Let’s start this blog off with a patient scenario. A 27-year-old male gets home from the gym following a high-intensity workout. He takes no supplements, has no history apart from childhood asthma, and is not currently taking any medications. After talking to his neighbor for 15 or so minutes he goes inside to take a shower. He gets out of the shower and reaches to turn off the light switch when he notices the double light switch has turned into a single. He closes his left eye and focuses on his right index finger. Suddenly all but his index finger have faded away. When closing his right eye fixating on his left pinky finger, all fingers to the right are mysteriously missing. Anxiously, he goes back and forth between the light switch and his hand before telling his wife… “Something is really wrong, I think I am having a stroke”.
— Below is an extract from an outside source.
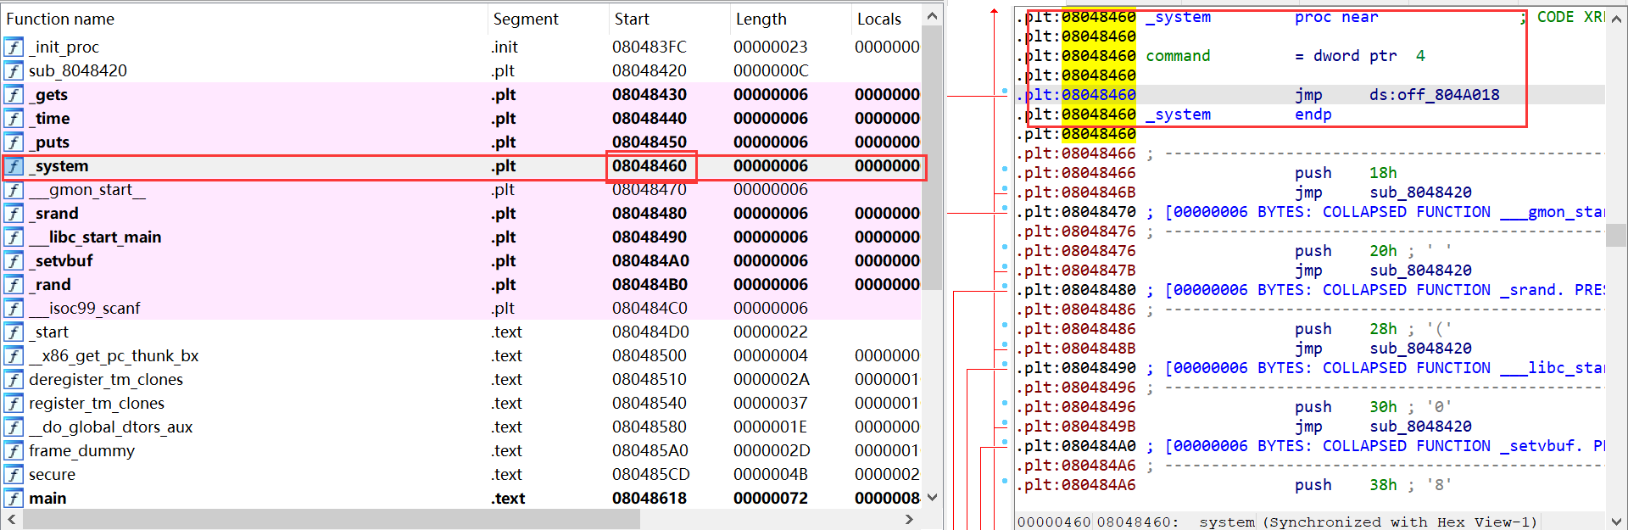Click the function icon next to frame_dummy

pyautogui.click(x=14, y=451)
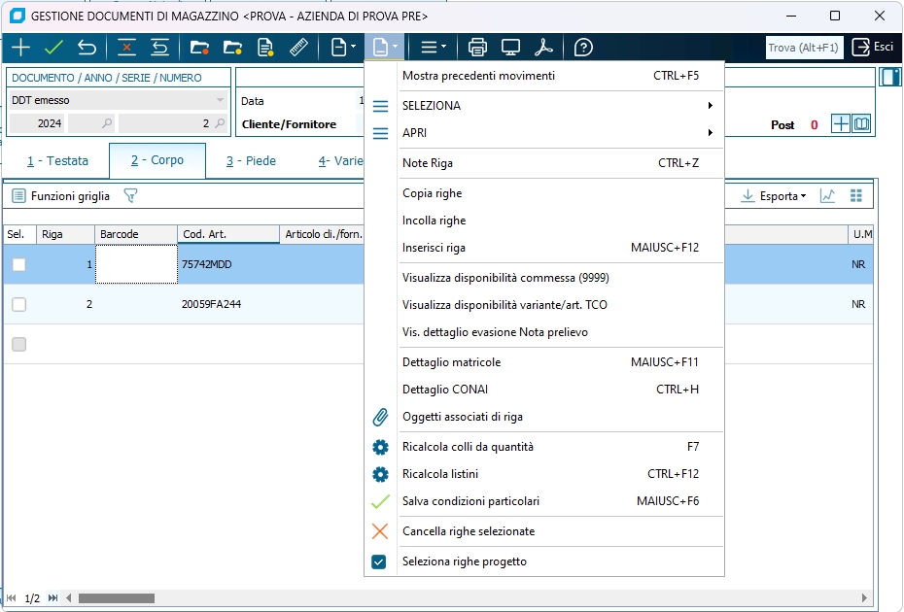Choose Ricalcola listini from the menu
This screenshot has height=612, width=904.
440,474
We as clinicians are accustomed to diagnosing our friends, families, neighbors, and even pets with an array of outlandish conclusions. I for one never would have guessed that at 27 years old I would be standing in my hallway self-diagnosing a posterior circulation stroke. Julius Caeser is famed for coining the phrase “Ut est rerum omnium magister usus” or “Experience is the teacher of all things”. In sharing my experience, I hope that we can all gain valuable knowledge and not miss what may be right in front of us.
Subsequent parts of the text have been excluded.